I'm going to be that guy and say there isn't really a user here that I don't dislike. I think @Heinrich Himmler and @Prussian Blue take the overall kindness cake though. Everyone else, you're all cool as fuck.


----------



## Corbin Dallas Multipass (Nov 13, 2018)

Hey you fucking assholes did you forget the nicest kiwi of all, myself? Jesus you dumbasses fucked up again, never have I met a bigger group of screw ups.

Actually the great majority of people here are very nice, and even the people putting on an act of being an asshole are usually nice.


----------



## Oglooger (Nov 13, 2018)

@Cosmos


----------



## Rat Speaker (Nov 13, 2018)

@JSGOTI @Kiwi Jeff


----------



## Stock Image Photographer (Nov 13, 2018)

@Heinrich Himmler and @Cosmos are probably the nicest users I've encountered on here. @Broken Pussy and @BOLDYSPICY! both seem nice, but I haven't interacted with them extensively so I don't really know. I think there's also something to be said for being entertaining while not being super mean-spirited, and @Meowthkip and @Hellfire both do a great job of that.

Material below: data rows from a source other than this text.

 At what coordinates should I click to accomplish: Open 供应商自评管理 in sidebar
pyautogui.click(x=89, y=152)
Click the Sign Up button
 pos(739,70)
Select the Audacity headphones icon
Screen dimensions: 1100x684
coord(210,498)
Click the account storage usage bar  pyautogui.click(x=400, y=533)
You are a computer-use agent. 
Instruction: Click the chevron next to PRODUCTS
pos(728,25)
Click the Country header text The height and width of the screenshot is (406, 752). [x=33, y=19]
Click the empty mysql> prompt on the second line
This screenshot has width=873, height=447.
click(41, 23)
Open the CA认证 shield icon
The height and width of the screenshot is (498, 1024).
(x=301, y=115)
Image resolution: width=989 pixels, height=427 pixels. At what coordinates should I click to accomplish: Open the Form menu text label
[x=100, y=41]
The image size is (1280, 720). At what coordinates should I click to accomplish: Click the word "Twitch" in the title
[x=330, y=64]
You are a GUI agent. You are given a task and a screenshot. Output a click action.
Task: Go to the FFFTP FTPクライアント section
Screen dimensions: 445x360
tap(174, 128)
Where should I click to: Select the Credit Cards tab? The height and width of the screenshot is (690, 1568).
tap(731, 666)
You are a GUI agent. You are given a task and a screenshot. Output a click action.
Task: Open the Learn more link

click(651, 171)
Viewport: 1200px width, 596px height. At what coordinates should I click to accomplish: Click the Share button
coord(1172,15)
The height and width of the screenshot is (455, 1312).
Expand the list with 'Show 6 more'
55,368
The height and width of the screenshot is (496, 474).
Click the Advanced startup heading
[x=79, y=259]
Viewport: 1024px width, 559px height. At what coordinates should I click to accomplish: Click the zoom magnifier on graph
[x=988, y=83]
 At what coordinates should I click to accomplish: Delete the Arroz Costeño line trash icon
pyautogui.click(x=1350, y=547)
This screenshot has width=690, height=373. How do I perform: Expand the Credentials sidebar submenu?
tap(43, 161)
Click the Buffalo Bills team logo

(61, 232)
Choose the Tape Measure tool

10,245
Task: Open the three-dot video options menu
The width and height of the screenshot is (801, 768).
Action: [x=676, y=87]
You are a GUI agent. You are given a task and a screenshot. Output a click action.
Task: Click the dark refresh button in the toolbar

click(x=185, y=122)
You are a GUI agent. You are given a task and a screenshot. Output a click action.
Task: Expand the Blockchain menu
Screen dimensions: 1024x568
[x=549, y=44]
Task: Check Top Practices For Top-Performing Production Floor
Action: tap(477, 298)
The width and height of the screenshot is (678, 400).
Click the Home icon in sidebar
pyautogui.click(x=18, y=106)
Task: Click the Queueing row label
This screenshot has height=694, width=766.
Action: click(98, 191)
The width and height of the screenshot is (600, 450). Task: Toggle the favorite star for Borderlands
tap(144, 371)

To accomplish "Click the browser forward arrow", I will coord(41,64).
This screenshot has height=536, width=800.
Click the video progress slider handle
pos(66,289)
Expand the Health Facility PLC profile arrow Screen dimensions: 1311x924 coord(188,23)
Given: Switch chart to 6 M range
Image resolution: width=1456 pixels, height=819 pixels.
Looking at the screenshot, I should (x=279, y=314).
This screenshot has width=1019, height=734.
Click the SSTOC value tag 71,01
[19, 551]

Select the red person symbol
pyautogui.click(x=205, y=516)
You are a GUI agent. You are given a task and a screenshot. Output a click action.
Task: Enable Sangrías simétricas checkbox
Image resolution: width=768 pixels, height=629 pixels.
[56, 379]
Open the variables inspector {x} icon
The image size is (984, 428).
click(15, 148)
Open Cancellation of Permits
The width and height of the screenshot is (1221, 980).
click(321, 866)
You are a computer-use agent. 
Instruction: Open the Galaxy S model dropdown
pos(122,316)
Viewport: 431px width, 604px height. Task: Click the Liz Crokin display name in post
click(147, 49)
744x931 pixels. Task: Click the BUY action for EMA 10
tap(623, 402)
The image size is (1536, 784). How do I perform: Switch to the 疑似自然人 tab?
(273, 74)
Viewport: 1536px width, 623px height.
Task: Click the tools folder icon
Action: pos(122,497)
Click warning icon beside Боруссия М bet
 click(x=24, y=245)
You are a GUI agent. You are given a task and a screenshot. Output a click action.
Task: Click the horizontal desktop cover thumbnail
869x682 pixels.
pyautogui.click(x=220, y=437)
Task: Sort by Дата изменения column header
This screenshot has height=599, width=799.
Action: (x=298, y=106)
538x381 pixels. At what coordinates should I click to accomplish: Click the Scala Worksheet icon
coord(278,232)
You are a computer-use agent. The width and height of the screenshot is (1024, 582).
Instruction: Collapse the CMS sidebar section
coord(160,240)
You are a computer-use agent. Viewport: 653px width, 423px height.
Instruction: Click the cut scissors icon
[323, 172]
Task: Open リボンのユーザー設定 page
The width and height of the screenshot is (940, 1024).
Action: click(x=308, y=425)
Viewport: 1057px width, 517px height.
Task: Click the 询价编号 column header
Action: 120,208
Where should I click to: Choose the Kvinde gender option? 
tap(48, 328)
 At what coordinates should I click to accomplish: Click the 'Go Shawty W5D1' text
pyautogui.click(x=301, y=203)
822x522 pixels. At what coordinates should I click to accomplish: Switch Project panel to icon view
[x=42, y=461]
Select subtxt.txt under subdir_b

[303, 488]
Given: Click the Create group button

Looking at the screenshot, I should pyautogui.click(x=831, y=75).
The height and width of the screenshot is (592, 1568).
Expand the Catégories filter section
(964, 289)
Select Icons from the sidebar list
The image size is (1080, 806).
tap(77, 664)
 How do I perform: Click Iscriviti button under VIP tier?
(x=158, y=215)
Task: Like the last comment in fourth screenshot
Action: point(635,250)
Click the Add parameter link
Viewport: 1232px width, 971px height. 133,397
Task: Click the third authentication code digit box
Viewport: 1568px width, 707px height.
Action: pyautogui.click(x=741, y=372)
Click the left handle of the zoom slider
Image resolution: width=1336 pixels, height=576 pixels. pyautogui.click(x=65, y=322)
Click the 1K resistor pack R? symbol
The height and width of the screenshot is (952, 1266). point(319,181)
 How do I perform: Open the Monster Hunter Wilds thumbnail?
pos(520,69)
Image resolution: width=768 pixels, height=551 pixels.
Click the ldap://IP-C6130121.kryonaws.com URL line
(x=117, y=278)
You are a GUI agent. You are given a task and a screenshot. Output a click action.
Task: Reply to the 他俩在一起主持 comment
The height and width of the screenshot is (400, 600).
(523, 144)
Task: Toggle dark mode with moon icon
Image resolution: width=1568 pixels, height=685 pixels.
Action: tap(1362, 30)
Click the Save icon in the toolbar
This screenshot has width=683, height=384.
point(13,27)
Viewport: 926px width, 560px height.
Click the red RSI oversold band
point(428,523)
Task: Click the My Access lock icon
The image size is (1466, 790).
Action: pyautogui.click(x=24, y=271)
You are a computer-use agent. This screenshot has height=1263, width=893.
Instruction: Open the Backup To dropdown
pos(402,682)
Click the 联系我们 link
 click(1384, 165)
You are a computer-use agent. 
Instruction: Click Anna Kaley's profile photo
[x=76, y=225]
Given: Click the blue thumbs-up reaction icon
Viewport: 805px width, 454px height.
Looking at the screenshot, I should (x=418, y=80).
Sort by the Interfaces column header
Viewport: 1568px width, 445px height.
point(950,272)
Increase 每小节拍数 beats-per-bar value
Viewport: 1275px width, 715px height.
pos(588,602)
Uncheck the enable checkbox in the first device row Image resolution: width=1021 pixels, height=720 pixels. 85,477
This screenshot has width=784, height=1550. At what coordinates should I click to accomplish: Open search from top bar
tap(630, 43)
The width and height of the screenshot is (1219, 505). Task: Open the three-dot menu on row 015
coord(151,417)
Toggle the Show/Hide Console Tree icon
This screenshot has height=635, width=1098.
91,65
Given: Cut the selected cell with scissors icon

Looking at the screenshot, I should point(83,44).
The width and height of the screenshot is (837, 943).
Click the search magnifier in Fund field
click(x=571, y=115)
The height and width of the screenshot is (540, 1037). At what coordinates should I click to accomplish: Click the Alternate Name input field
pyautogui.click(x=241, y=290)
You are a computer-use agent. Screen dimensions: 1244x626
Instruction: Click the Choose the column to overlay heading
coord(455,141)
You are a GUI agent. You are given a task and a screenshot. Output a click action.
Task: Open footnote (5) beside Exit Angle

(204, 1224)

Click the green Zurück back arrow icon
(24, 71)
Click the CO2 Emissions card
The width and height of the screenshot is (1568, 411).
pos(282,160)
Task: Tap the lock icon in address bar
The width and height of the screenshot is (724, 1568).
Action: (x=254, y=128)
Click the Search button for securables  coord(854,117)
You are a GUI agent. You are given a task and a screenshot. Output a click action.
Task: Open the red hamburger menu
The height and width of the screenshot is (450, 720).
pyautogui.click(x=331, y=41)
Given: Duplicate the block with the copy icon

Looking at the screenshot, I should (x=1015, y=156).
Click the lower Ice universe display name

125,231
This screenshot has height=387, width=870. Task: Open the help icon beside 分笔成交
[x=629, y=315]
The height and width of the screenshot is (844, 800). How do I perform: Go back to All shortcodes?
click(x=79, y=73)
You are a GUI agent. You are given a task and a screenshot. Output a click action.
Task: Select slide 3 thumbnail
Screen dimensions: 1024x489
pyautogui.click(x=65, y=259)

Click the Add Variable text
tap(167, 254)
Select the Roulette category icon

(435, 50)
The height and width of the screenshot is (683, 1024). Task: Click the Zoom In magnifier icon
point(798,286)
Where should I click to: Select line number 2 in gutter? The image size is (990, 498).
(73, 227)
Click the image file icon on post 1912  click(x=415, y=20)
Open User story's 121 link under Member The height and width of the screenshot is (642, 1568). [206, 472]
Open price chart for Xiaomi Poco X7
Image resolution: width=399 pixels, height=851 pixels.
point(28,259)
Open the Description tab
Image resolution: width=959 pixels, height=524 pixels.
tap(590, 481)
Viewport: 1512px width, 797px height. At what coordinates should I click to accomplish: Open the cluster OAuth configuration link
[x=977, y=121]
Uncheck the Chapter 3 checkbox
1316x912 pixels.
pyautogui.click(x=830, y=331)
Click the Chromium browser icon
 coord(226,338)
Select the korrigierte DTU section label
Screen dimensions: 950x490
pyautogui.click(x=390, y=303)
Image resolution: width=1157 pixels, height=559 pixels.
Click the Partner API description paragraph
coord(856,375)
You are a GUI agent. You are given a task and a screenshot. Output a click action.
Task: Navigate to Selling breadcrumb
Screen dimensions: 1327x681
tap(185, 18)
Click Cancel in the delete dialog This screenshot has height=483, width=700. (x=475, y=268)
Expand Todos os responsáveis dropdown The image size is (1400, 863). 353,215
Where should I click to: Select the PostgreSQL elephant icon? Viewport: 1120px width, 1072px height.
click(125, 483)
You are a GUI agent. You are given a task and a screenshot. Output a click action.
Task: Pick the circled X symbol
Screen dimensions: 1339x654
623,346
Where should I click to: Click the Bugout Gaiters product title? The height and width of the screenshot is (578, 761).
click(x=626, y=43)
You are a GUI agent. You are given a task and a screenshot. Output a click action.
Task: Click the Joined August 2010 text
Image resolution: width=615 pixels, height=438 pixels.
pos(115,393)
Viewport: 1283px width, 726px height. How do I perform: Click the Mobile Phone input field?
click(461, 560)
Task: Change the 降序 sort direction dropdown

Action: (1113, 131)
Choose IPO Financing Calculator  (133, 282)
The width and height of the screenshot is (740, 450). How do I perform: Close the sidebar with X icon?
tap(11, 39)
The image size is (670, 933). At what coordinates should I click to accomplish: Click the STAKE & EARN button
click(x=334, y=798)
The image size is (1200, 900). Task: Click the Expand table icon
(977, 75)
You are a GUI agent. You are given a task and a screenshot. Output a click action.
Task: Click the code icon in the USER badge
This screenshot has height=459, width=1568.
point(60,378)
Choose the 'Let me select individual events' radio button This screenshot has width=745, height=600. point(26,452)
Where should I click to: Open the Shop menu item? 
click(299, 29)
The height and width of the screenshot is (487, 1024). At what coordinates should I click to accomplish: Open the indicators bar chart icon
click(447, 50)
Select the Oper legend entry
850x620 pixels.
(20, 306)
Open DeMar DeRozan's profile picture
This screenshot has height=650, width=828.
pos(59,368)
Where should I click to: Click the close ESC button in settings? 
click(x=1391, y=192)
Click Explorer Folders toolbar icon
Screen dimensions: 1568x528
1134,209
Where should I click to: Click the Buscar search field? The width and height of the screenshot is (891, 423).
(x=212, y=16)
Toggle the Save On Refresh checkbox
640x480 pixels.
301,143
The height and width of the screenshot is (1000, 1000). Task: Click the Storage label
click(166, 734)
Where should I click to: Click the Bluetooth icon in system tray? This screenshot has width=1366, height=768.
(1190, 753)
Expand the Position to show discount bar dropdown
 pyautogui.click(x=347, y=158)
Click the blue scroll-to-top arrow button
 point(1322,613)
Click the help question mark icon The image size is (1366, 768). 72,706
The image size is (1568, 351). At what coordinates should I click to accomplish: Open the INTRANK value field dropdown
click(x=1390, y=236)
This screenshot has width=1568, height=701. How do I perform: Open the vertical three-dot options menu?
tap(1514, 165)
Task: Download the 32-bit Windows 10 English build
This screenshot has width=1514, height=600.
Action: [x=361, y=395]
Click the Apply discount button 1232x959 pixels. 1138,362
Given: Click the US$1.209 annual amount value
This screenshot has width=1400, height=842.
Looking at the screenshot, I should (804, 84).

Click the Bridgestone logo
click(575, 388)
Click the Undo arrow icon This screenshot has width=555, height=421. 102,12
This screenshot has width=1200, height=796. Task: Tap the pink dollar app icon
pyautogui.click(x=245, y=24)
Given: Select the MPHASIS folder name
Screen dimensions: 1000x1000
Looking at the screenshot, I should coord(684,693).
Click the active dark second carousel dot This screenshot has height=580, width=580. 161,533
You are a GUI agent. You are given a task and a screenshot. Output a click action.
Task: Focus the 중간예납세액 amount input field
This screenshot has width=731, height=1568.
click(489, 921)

EDIT: Also, @Marvin has always been nice to me and he seems to be nice in general. I feel bad for forgetting him in my original list 

EDIT 2: Also, I don't think I've ever interacted with this user directly, but @Tiny Clanger seems incredibly sweet.


----------



## Scratch This Nut (Nov 13, 2018)

@Meowthkip, @trombonista, @Cosmos, and @BOLDYSPICY!


----------



## HG 400 (Nov 13, 2018)

J A N D E K said:


> Surprisingly nice? @Dynastia... I’ve seen moments of earnest kindness shining through his world champion shitposter facade.



Fuck you.


----------



## Dolphin Lundgren (Nov 13, 2018)

Most of the users I've had encounters with on here are pretty cool, honestly.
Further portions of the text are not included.